NHibernate and the second level cache tips

time to read 3 min | 573 words

I have been tearing my hair our today, because I couldn't figure out why something that should have worked didn't ( second level caching , obviously ).

Along the way, I found out several things that you should be aware of. First of all, let us talk about what the feature is, shall we?

NHibernate is design as an enterprise OR/M product, and as such, it has very good support for running in web farms scenarios. This support include running along side with distributed caches, including immediate farm wide updates.  NHibernate goes to great lengths to ensure cache consistency in these scenarios (it is not perfect, but it is very good). A lot of the things that tripped me today were related to just that, NHibernate was working to ensure cache consistency and I wasn't aware of that.

The way it works, NHibernate keeps three caches.

  • The entities cache - the entity data is disassembled and then put in the cache, ready to be assembled to entities again.
  • The queries cache - the identifiers of entities returned from queries, but no the data itself (since this is in the entities cache).
  • The update timestamp cache - the last time a table was written to.

The last cache is very important, since it ensures that the cache will not serve stale results.

Now, when we come to actually using the cache, we have the following semantics.

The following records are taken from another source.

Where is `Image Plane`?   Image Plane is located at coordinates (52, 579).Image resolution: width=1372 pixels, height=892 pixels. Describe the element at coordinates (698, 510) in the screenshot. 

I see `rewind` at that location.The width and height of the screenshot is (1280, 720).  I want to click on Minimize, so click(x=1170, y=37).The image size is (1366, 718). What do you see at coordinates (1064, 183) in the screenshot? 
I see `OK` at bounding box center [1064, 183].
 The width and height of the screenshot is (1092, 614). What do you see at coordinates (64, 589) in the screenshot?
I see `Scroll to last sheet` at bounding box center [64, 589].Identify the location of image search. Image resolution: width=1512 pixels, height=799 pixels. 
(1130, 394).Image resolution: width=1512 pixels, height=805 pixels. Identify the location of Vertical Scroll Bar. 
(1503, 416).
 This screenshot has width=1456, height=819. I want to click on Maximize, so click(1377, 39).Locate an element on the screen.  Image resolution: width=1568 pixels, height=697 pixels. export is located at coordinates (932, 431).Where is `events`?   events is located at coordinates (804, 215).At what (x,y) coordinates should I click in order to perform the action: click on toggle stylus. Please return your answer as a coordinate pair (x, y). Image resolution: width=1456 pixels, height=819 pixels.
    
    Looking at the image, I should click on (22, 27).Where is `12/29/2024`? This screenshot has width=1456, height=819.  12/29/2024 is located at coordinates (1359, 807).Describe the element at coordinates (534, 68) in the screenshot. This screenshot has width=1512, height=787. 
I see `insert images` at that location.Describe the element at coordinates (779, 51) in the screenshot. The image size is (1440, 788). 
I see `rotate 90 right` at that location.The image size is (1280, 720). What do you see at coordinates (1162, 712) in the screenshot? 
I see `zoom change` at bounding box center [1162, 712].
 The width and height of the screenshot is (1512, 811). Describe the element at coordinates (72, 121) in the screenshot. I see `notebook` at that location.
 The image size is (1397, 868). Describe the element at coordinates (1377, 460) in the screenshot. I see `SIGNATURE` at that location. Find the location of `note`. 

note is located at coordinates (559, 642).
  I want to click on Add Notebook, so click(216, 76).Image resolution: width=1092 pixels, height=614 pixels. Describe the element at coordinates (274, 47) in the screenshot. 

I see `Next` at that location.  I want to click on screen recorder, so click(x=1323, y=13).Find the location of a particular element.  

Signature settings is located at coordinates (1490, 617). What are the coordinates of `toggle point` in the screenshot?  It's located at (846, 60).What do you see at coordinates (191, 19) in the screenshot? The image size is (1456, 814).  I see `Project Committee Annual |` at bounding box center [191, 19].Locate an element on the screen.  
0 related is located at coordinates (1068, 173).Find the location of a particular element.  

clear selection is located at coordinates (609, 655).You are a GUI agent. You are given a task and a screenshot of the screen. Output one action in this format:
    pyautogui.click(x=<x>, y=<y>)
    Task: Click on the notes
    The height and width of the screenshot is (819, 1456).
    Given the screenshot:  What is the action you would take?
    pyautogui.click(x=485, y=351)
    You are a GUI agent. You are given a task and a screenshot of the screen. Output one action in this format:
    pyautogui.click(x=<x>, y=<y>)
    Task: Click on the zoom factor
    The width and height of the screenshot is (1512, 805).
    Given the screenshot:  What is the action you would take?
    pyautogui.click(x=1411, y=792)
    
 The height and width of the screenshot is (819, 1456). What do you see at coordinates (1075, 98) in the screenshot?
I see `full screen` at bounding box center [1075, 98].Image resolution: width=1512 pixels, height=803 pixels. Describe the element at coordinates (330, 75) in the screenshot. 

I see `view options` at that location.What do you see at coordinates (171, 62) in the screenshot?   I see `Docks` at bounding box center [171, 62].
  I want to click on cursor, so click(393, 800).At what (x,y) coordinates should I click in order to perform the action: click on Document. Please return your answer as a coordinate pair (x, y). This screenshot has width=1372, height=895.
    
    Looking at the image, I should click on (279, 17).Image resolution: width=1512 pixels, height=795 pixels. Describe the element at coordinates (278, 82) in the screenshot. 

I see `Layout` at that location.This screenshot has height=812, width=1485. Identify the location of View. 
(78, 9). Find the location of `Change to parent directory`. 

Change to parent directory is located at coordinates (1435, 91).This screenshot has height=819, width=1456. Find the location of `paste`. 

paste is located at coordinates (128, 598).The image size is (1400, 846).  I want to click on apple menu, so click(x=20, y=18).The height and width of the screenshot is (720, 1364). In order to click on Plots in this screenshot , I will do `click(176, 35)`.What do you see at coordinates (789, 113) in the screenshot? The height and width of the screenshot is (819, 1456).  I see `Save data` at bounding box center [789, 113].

  • Each session is associated with a timestamp on creation.
  • Every time we put query results in the cache, the timestamp of the executing session is recorded.
  • The timestamp cache is updated whenever a table is written to, but in a tricky sort of way:
    • When we perform the actual writing, we write a value that is somewhere in the future to the cache. So all queries that hit the cache now will not find it, and then hit the DB to get the new data. Since we are in the middle of transaction, they would wait until we finish the transaction. If we are using low isolation level, and another thread / machine attempts to put the old results back in the cache, it wouldn't hold, because the update timestamp is into the future.
    • When we perform the commit on the transaction, we update the timestamp cache with the current value.

Now, let us think about the meaning of this, shall we?

If a session has perform an update to a table, committed the transaction and then executed a cache query, it is not valid for the cache. That is because the timestamp written to the update cache is the transaction commit timestamp, while the query timestamp is the session's timestamp, which obviously comes earlier.

The update timestamp cache is not updated until you commit the transaction! This is to ensure that you will not read "uncommited values" from the cache.

Another gotcha is that if you open a session with your own connection, it will not be able to put anything in the cache (all its cached queries will have invalid timestamps!)

In general, those are not things that you need to concern yourself with, but I spent some time today just trying to get tests for the second level caching working, and it took me time to realize that in the tests I didn't used transactions and I used the same session for querying as for performing the updates.